AIM OF THE EXERCISE:
Please reproduce the listing below with every "icon" swapped for "button", leaving all else unchanged and the pictures out.

MATERIAL FOR THE TASK:
++++++++

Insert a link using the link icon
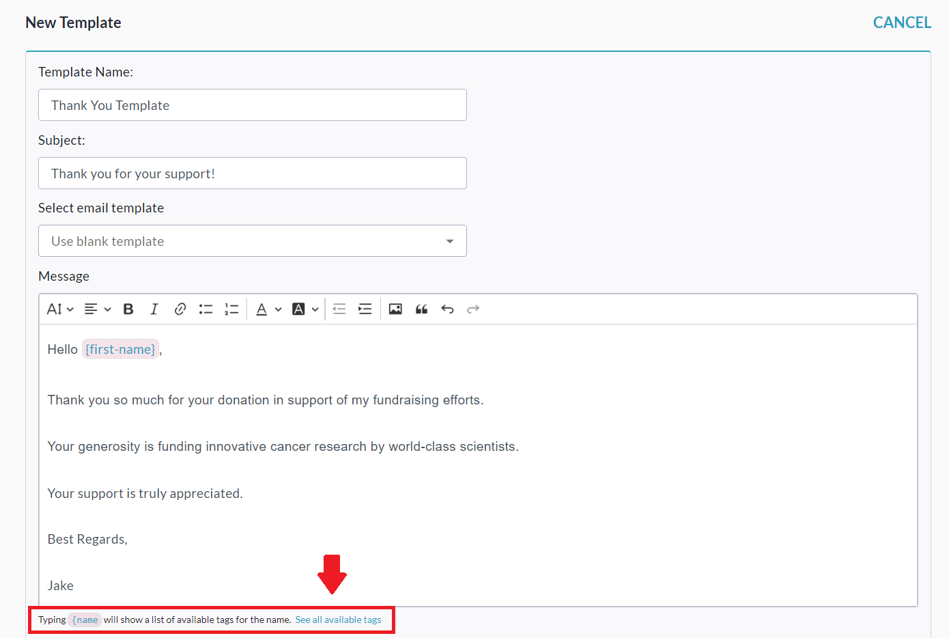Viewport: 949px width, 638px height. [x=180, y=309]
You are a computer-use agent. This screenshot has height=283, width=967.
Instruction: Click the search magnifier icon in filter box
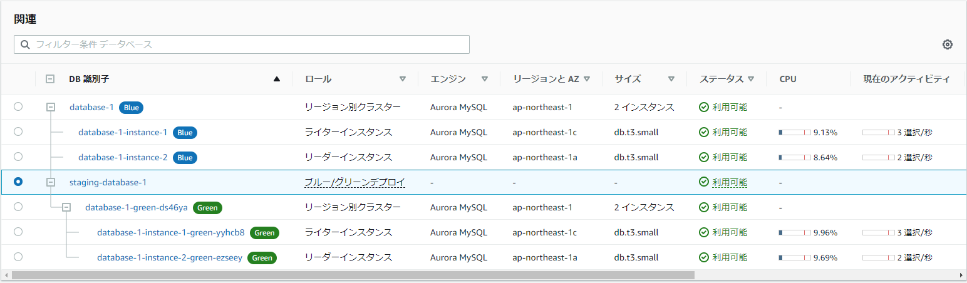[25, 44]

++++++++

RESULT FOR THIS TASK:
Insert a link using the link button
Viewport: 949px width, 638px height. [x=180, y=309]
You are a computer-use agent. This screenshot has height=283, width=967.
Instruction: Click the search magnifier button in filter box
[25, 44]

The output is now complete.